On the main square in the Czech town of Trebon, the bank has a statue of a man holding a big fish over its door. The city is all about fish — farmed here in manmade lakes for centuries.
Another statue honors the town’s 15th-century megalomaniac lake-building hero, Jakub Krcín (now considered a “hero” since his medieval lakes absorbed enough water to save Trebon from the 2002 flood that devastated Prague).
At dinner, my beer glass says, “Bohemia Regent anno 1379.” It occurs to me that I’m consuming exactly what people have been eating and drinking in Trebon for over 600 years: fish from the reservoir just outside the gate and the local brew. And they are good at fish.
Just like the French have words distinguishing triple the kinds of kisses we have in English (can a French-speaker help send in a few examples, please?), the Czechs of Trebon cook fish with both passion and variety.

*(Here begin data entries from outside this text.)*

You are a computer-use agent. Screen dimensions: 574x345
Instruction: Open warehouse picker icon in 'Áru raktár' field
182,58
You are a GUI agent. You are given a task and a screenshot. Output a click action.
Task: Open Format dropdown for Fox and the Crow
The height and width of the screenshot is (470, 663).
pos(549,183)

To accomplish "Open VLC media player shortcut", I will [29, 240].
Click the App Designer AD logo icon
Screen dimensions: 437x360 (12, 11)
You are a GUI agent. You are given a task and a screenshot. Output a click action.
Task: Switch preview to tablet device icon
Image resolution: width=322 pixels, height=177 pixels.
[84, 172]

For maximum experience, we ordered all the appetizers on the menu tapas-style (a good trick when trying to eat your way through another culture): “soused” (must mean “pickled”) herring, fried loach, “stuffed carp willet sailor fashion,” cod liver, pike caviar, and something my Czech friend and guide Honza translated as “fried carp sperm.”
I said, “You can’t fry sperm.” And everyone at my table insisted that, while female fish have a whole trough full of eggs (caviar), the males have a trough full of the male counterpart — and it’s cookable. Fried carp sperm tasted like fried oyster…same texture, too.

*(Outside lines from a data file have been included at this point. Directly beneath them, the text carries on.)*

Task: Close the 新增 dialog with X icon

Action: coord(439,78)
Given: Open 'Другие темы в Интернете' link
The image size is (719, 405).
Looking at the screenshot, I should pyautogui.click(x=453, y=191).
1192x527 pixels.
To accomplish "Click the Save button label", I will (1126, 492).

For my main course, I had to try the rest of the carp. I thought carp just swam in hotel fountains. It was the cheapest fish for good reason — bottom-end…muddy weed-eater…mucky mucky carp.

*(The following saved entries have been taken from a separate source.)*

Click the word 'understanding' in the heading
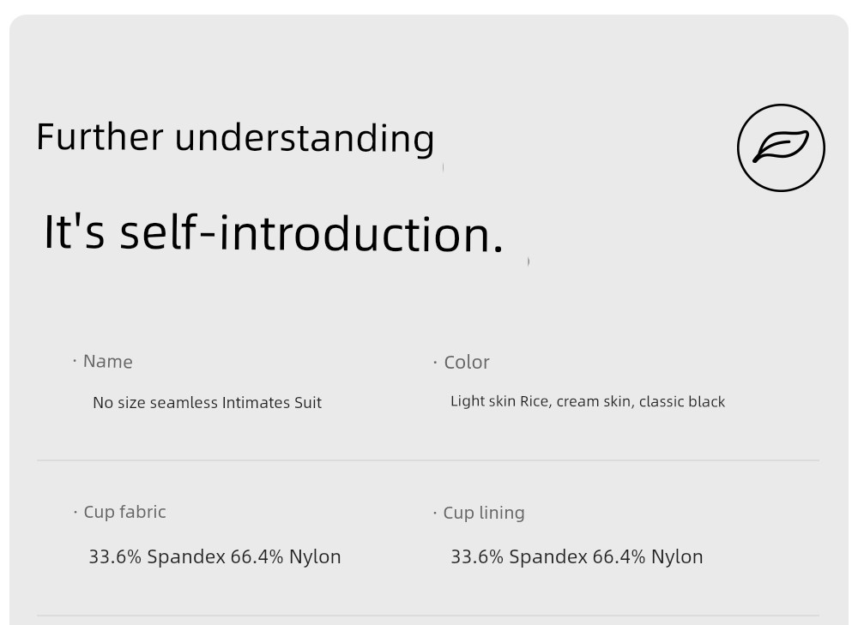 [x=305, y=138]
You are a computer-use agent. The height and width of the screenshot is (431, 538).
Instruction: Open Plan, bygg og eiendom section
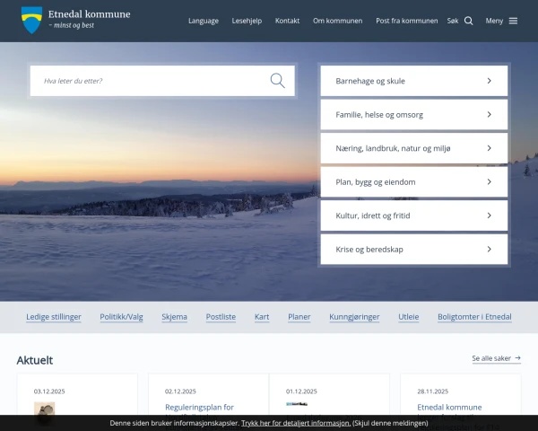[x=413, y=182]
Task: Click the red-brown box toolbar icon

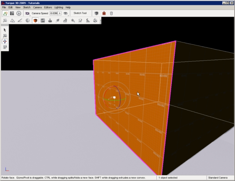Action: click(x=104, y=13)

Trebon’s other claim to fame is its spa, where people come from near and far to soak in peat. Envisioning the elegance of Germany’s Baden-Baden, I had to give it a whirl. Besides, I thought it would make good TV. Stepping into the huge institution, we checked in. Immersed in a One Flew Over the Cuckoo’s Nestambiance, we were ushered through.
My attendant didn’t really understand why I had an entourage (local guide/translator, producer, and cameraman). She just treated my like some deaf-mute she was assigned to bathe and massage. She pointed to room number 8. I stepped in to see a huge naked lady climbing into a stainless-steel tub. She must have meant number 9.
Number 9 was a tiny shared cubicle — someone else’s clothes already hung there — which led to a big steel tub. (I never saw my cubicle mate.) She mimed to take off everything. I kept my military-green swim suit on (afraid of a prankish combination of high-definition footage, my producer Simon’s sense of humor, and YouTube). She snarled.
Camera work is slow. She was anxious. The peat muck only flows at the top of the hour. I climbed into my stainless-steel tub, she pulled a plug, and I quickly disappeared under a rising sea of dark-brown peat broth (like a gurgling sawdust soup).
Then, my tub was full and all was silent. My ten toes looked cute poking out of the hot brown and glassy-still sea. She kept acting like I would overdose if I stayed in too long. But we filmed our sequence (one of the stupidest-looking show opens we’ve ever done — I looked like a naked Al Jolson).
Finally we were done shooting. Standing in the tub, I showered off the sludge. She ushered me into the massage room and laid me face-down. It was like a nurse’s office with a pile of dirty sheets stacked in the corner. Honza translated it in our guidebook as “hand massage.” That sounded redundant at best…vaguely kinky at worst. Honza said that’s literally what massages are called in Czech (rucni masaz).
We just wanted to film my shoulders. But she insisted on ignoring the camera’s needs and giving me a hand massage from my shoulder to just about where I didn’t want the camera to go. When the crew had what they needed, they left. I tried to go, too, but she wouldn’t let me. She had to complete the massage that every patient at the Trebon spa is entitled to. (Most people at the spa were there at their doctor’s orders, with expenses covered by insurance.)
I walked out with a mucky massage cream causing my shirt to stick to me, and without a clue what soaking in that peat soup was supposed to accomplish.